We based our judgement of the quality of care at this service on a combination of:

  • what we found when we inspected
  • information from our ongoing monitoring of data about services and
  • information from the provider, patients, the public and other organisations.

We found that:

  • The practice provided care in a way that kept patients safe and protected them from avoidable harm.
  • Patients received effective care and treatment that met their needs.
  • Staff dealt with patients with kindness and respect and involved them in decisions about their care.
  • Patients could access care and treatment in a timely way.
  • The way the practice was led and managed promoted the delivery of high-quality, person-centre care.
  • The practice routinely reviewed the effectiveness and appropriateness of the care provided.

Whilst we found no breaches of regulations, the provider should:

  • Complete infection control training for all staff.
  • Continue to improve the uptake of cervical screening.

Details of our findings and the evidence supporting our ratings are set out in the evidence tables.

Dr Sean O’Kelly BSc MB ChB MSc DCH FRCA

Chief Inspector of Hospitals and Interim Chief Inspector of Primary Medical Services

14 October 2016

During a routine inspection

Letter from the Chief Inspector of General Practice

We carried out an announced comprehensive inspection at Dorchester Road Surgery on 14 October 2016. Overall the practice is rated as good.

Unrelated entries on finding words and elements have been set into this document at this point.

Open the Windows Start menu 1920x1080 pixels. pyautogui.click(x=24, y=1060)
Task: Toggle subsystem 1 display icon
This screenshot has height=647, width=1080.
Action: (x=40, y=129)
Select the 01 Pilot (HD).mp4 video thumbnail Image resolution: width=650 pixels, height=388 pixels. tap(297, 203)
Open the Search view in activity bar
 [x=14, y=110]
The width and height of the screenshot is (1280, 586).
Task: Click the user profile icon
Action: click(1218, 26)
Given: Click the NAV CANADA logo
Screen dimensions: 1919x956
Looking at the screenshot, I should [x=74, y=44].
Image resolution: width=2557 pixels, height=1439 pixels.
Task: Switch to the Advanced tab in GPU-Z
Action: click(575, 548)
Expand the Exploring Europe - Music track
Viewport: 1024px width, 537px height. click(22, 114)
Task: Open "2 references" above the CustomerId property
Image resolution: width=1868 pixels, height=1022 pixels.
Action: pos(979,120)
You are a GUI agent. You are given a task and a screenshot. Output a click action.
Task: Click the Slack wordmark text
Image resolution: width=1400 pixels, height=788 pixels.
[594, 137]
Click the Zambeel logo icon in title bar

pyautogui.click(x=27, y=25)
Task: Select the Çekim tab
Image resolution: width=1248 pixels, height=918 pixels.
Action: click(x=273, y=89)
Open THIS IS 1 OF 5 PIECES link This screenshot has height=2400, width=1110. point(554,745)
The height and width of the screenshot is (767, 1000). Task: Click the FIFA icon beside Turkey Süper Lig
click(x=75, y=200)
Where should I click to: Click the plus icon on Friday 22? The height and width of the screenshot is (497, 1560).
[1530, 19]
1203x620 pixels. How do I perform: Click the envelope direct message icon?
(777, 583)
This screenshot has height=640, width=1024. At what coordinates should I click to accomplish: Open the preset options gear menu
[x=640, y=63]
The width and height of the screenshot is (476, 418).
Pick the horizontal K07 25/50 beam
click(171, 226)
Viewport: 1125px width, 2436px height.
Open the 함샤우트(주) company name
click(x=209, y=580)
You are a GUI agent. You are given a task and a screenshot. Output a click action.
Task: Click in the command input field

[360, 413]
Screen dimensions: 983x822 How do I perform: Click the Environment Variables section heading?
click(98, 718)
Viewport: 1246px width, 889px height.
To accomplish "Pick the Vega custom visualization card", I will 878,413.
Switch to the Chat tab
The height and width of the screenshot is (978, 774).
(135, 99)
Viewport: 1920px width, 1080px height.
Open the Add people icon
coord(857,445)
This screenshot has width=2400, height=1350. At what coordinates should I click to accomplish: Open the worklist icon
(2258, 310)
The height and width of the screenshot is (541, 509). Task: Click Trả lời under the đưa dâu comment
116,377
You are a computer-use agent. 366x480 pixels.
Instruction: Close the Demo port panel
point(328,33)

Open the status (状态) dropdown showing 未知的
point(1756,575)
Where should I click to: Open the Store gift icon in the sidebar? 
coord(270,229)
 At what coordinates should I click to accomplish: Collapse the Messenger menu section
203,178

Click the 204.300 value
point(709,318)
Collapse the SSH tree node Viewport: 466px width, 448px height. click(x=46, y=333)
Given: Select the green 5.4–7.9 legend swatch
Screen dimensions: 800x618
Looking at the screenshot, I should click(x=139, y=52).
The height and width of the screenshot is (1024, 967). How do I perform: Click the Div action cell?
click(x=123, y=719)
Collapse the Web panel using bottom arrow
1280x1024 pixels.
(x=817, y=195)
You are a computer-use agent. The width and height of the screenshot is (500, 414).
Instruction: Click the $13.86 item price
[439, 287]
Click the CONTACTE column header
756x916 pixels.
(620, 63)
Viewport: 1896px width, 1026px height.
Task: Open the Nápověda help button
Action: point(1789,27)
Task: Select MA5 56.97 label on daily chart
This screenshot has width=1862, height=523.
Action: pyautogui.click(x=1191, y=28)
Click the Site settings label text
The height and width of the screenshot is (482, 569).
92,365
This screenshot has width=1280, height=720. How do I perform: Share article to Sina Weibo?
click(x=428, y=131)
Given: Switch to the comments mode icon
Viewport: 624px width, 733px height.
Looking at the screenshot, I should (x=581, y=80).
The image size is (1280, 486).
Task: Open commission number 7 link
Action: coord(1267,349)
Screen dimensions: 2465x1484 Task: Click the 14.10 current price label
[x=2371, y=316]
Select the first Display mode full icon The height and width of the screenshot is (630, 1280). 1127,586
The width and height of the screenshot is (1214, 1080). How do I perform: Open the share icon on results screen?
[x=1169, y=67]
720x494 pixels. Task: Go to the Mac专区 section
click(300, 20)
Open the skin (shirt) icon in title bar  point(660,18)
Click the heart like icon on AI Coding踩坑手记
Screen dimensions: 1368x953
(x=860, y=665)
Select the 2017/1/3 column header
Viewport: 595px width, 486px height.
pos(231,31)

Our key findings across all the areas we inspected were as follows:

  • There was an open and transparent approach to safety and an effective system in place for reporting and recording significant events.
  • The practice had carried out a number of risk assessments, action plans, and audits to ensure patient and staff safety. These related to areas such as safeguarding, infection control, medicines, emergency events, and health and safety.
  • A legionella risk assessment had been completed, but the practice had not completed all of the required actions identified in the assessment.
  • Staff assessed patients’ needs and delivered care in line with current evidence based guidance. Staff had been trained to provide them with the skills, knowledge and experience to deliver effective care and treatment.
  • Patients said they were treated with compassion, dignity and respect.
  • The practice provided person centred, holistic services to patients, and particularly patients with mental health and substance misuse difficulties who were living in circumstances that made them vulnerable.
  • Information about services and how to complain was available and easy to understand. Improvements were made to the quality of care as a result of complaints and concerns.
  • The practice was well equipped to treat patients and meet their needs.
  • There was a clear leadership structure and open culture and staff felt supported by management. The practice proactively sought feedback from staff and patients, which it acted on.
  • The provider was aware of and complied with the requirements of the duty of candour.

We saw an area of outstanding practice:

  • The practice provided a service for patients experiencing substance misuse difficulties. They offered appointments to patients living in the whole of the county and from other practices. They also offered services to patients who had just left prison and to temporary residents until they were registered with a permanent practice. The practice had 103 patients receiving substitute prescribing. Over the past year, GPs at the practice had seen 159 patients for substitute prescribing in total and 116 were patients from other practices. An audit in September 2015 showed that 28% of patients using the substance misuse service at the practice tested negative for opiate use.

The areas where the provider should make improvements are:

  • The practice should review their risk management policy and processes for legionella and fire safety to meet best practice.